- [Work item]: Make the copy match the entries below exactly, with no pictures carried over.

*** Opening Records for the exercise ***

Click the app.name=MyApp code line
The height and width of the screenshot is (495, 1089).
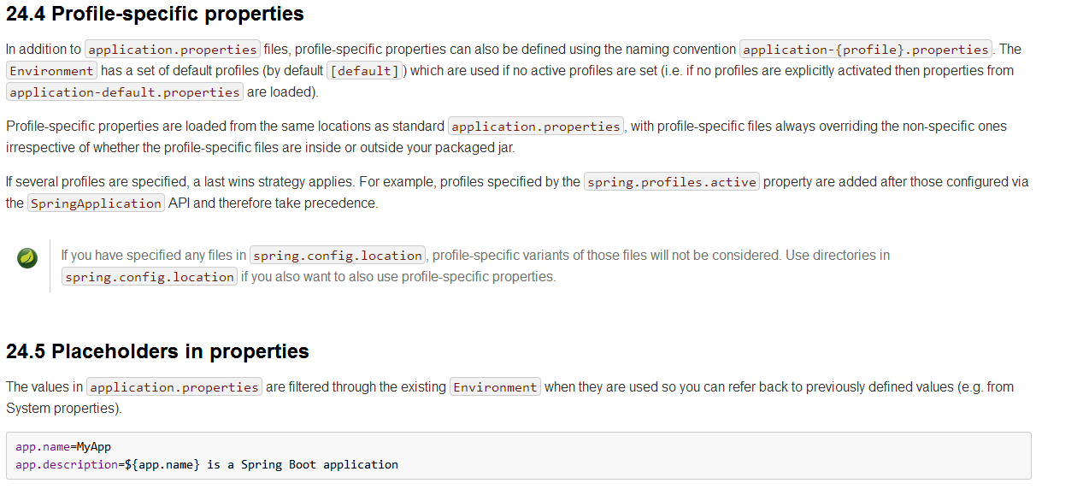click(63, 447)
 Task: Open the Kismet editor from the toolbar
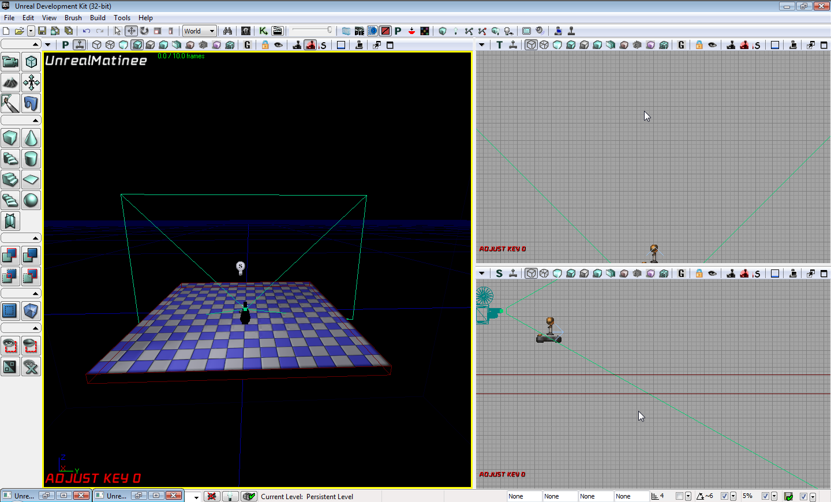pos(263,31)
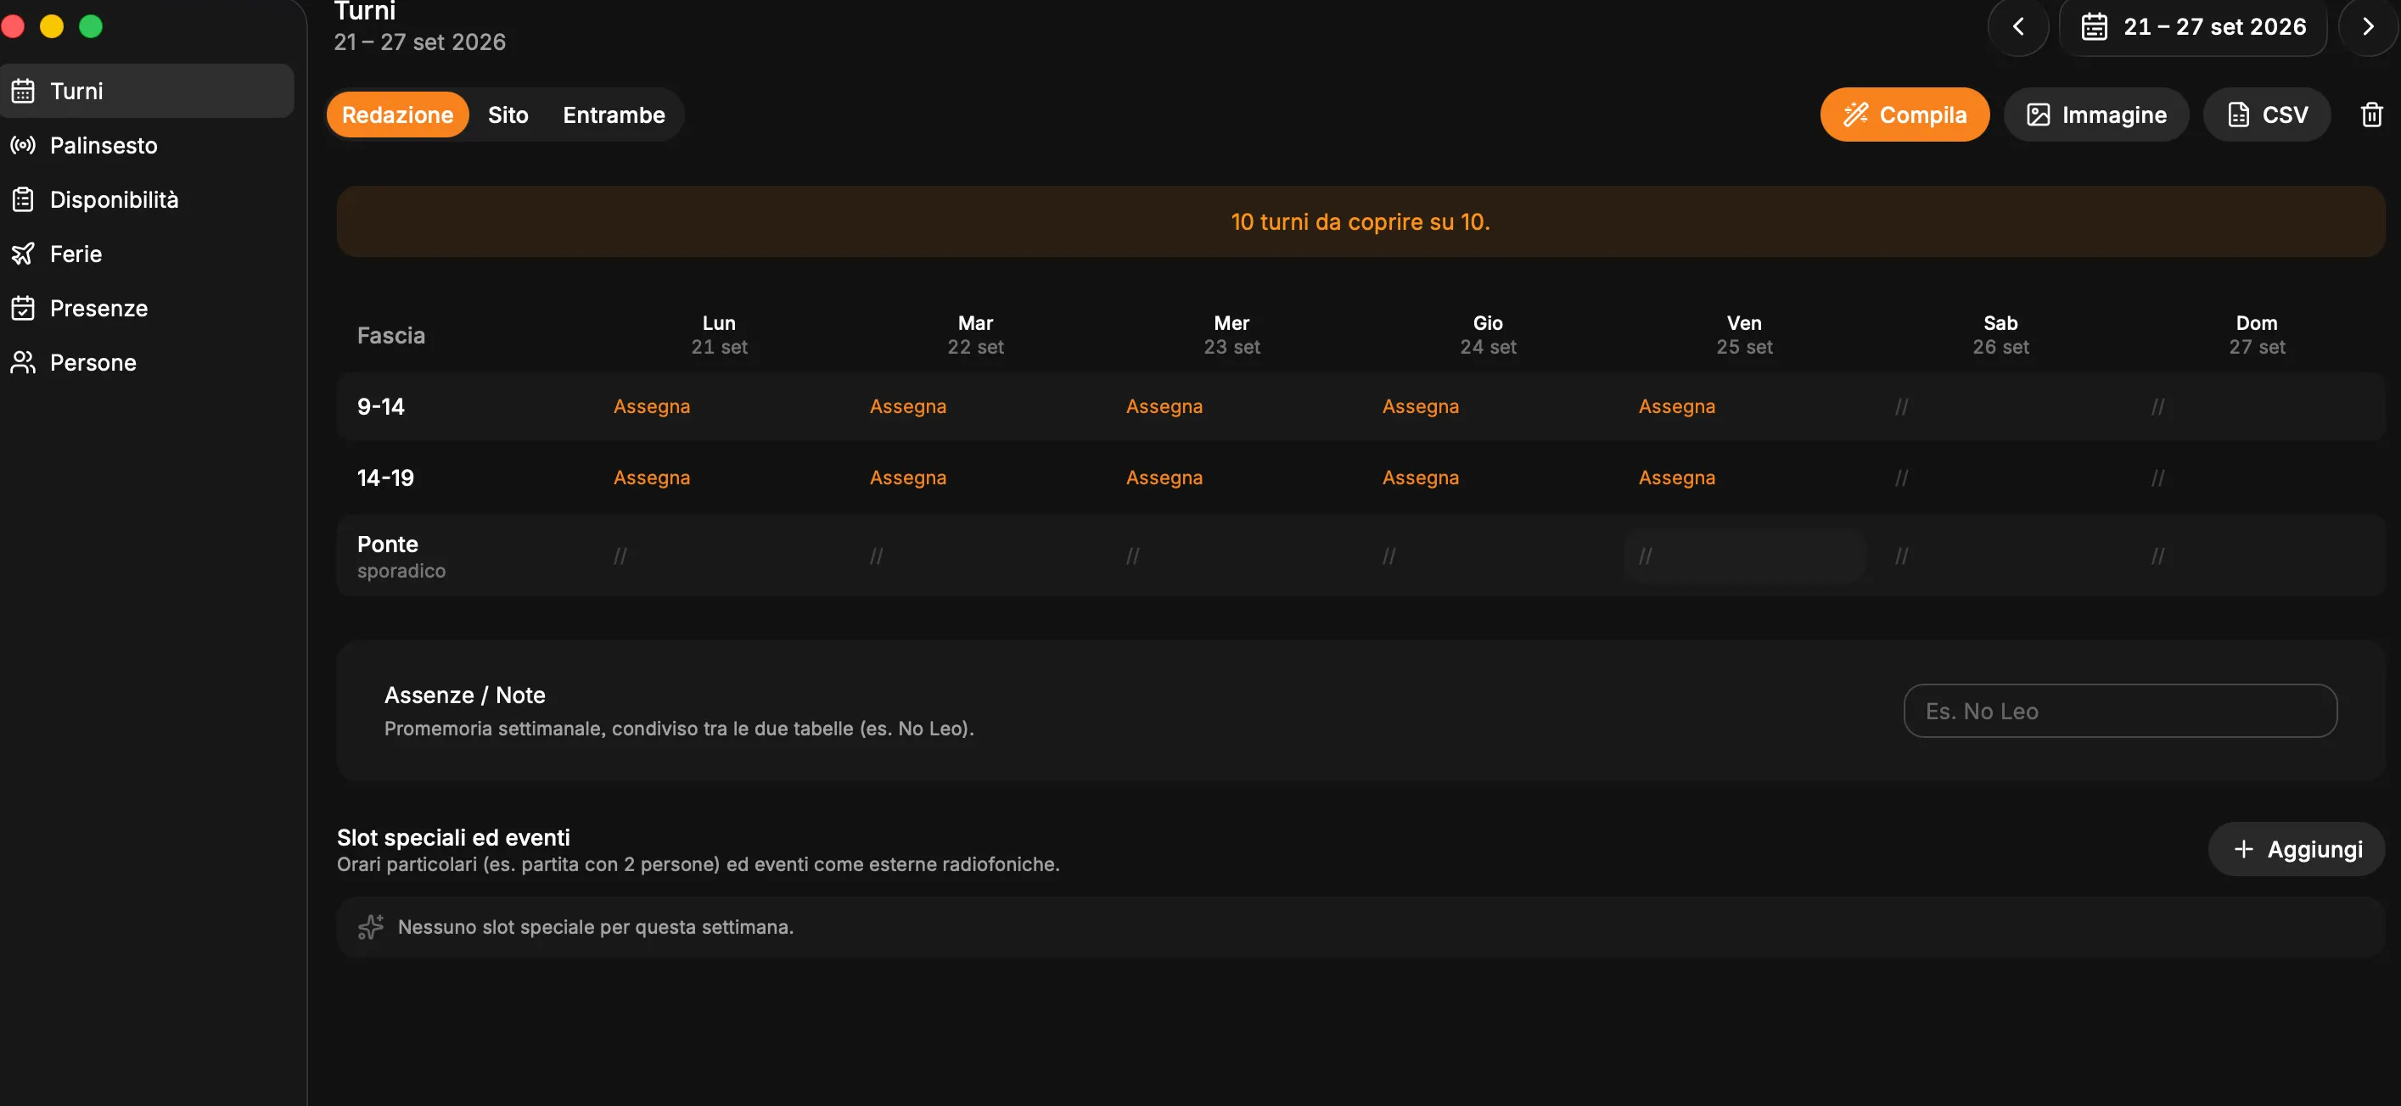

*** Closing Records for the exercise ***

- [Task response]:
Click the app.name=MyApp code line
The height and width of the screenshot is (495, 1089).
click(63, 447)
 Task: Open the Kismet editor from the toolbar
pos(263,31)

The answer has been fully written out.